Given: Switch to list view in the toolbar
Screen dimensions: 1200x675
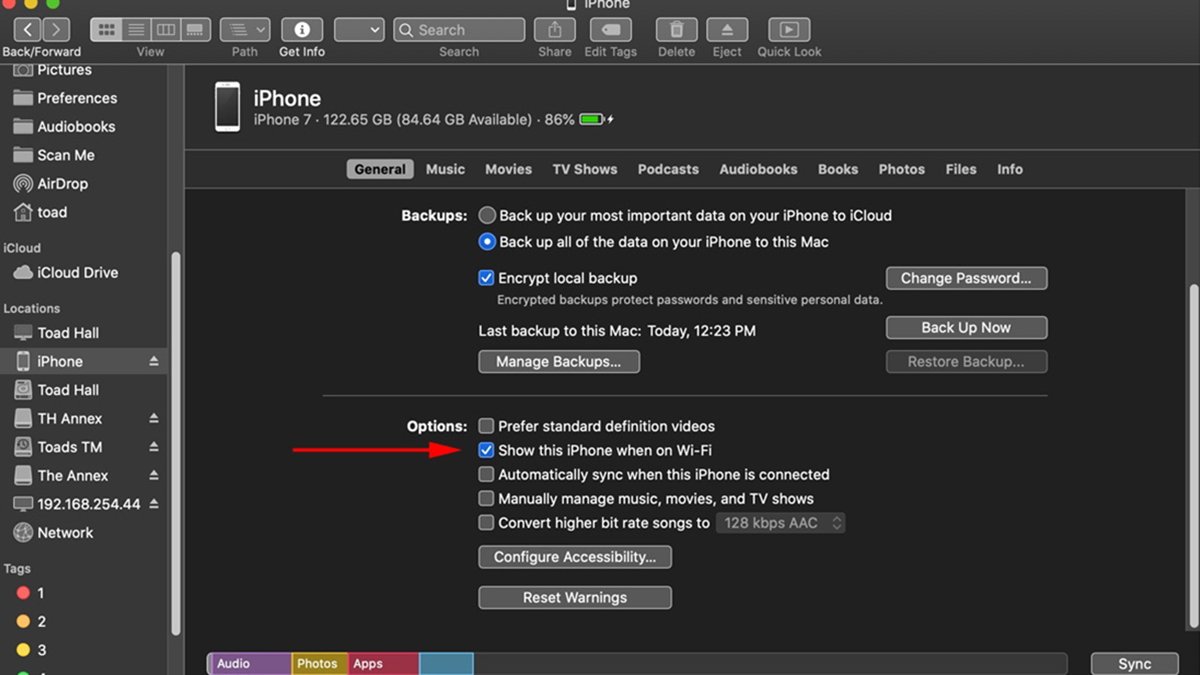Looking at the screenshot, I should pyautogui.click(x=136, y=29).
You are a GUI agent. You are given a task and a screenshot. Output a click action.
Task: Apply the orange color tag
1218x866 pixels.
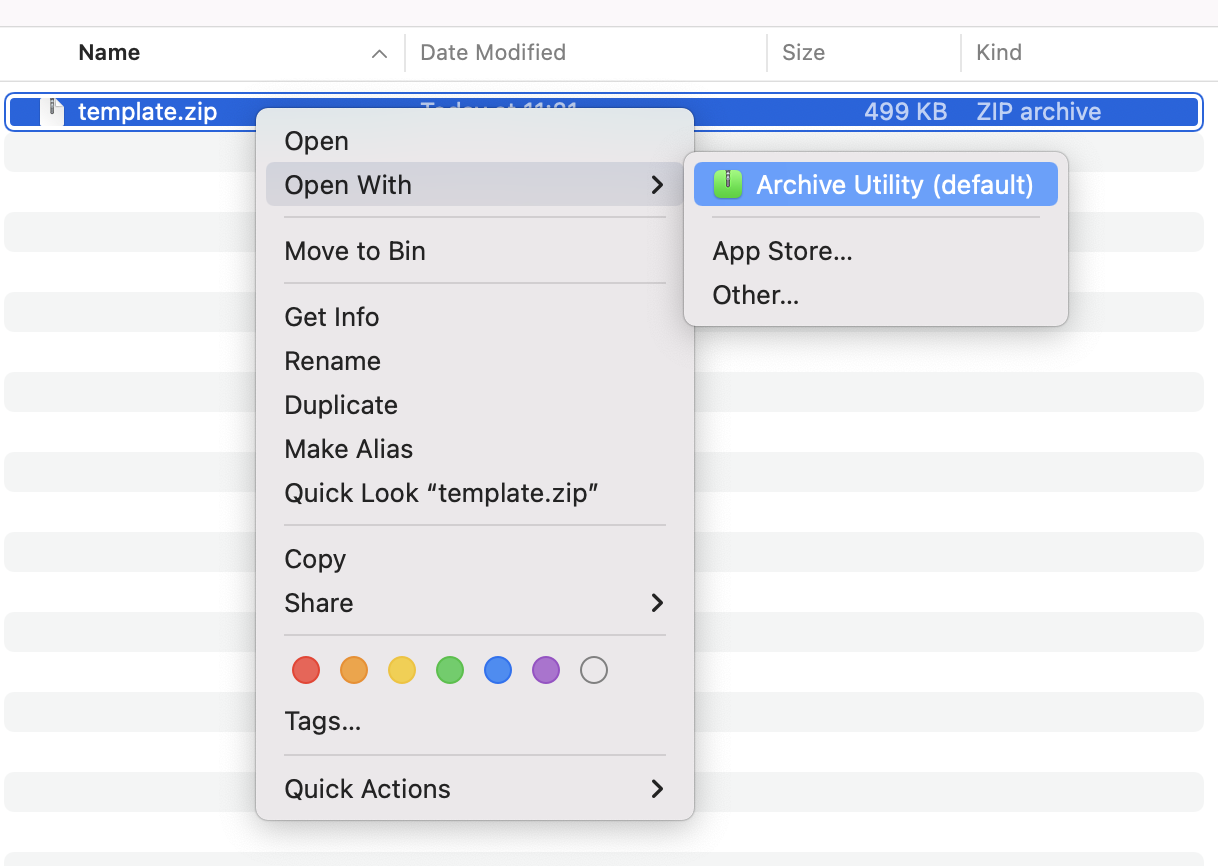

---

### GOAL OF THE EXERCISE
With the pictures left out, please output each line from the one containing "You are a GUI" through the end of the entries, exactly as it is.

### ANSWER BOX
You are a GUI agent. You are given a task and a screenshot. Output a click action.
Task: Apply the orange color tag
1218x866 pixels.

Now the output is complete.